Exercise requirements: In the data that follows, find the line containing "This screenshot has width=1761, height=974."; then quote that line and every line after it, exactly, through the last one.

(Stored items)
<<<<
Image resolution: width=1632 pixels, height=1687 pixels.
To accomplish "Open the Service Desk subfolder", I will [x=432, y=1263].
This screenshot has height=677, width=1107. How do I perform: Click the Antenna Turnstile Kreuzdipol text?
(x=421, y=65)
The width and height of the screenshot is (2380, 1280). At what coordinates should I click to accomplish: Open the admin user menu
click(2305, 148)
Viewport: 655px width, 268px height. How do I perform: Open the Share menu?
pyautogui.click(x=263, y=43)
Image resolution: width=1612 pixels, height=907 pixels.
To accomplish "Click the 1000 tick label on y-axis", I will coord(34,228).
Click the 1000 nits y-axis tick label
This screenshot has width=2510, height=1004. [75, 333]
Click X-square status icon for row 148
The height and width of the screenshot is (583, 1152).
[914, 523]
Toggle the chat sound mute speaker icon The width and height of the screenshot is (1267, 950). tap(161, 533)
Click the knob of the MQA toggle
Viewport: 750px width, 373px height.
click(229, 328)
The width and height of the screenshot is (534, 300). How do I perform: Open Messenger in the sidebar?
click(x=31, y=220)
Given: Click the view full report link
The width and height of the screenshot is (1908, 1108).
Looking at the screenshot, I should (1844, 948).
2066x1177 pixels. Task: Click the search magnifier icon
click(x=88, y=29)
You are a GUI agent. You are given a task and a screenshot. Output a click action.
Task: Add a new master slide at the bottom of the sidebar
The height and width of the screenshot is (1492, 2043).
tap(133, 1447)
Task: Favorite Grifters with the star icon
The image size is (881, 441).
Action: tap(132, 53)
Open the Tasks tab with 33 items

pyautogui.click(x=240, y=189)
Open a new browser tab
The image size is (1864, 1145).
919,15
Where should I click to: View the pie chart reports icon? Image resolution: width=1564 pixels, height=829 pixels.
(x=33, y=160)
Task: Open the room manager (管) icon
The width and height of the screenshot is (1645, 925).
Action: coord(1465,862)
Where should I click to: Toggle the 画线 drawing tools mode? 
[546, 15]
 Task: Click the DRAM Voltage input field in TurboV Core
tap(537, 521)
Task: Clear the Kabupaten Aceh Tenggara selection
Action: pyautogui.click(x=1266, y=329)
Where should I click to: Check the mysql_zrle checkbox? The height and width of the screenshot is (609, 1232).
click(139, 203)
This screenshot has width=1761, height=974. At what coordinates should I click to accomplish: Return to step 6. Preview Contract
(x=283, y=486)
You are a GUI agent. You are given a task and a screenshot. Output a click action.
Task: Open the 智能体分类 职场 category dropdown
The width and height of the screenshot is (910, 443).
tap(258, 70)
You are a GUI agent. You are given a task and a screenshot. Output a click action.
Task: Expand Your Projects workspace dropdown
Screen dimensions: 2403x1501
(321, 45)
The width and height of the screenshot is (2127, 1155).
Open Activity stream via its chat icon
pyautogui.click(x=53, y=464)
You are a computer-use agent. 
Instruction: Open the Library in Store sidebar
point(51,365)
>>>>
Solution to this exercise:
This screenshot has width=1761, height=974. At what coordinates should I click to accomplish: Return to step 6. Preview Contract
(x=283, y=486)
You are a GUI agent. You are given a task and a screenshot. Output a click action.
Task: Open the 智能体分类 职场 category dropdown
The width and height of the screenshot is (910, 443).
tap(258, 70)
You are a GUI agent. You are given a task and a screenshot. Output a click action.
Task: Expand Your Projects workspace dropdown
Screen dimensions: 2403x1501
(321, 45)
The width and height of the screenshot is (2127, 1155).
Open Activity stream via its chat icon
pyautogui.click(x=53, y=464)
You are a computer-use agent. 
Instruction: Open the Library in Store sidebar
point(51,365)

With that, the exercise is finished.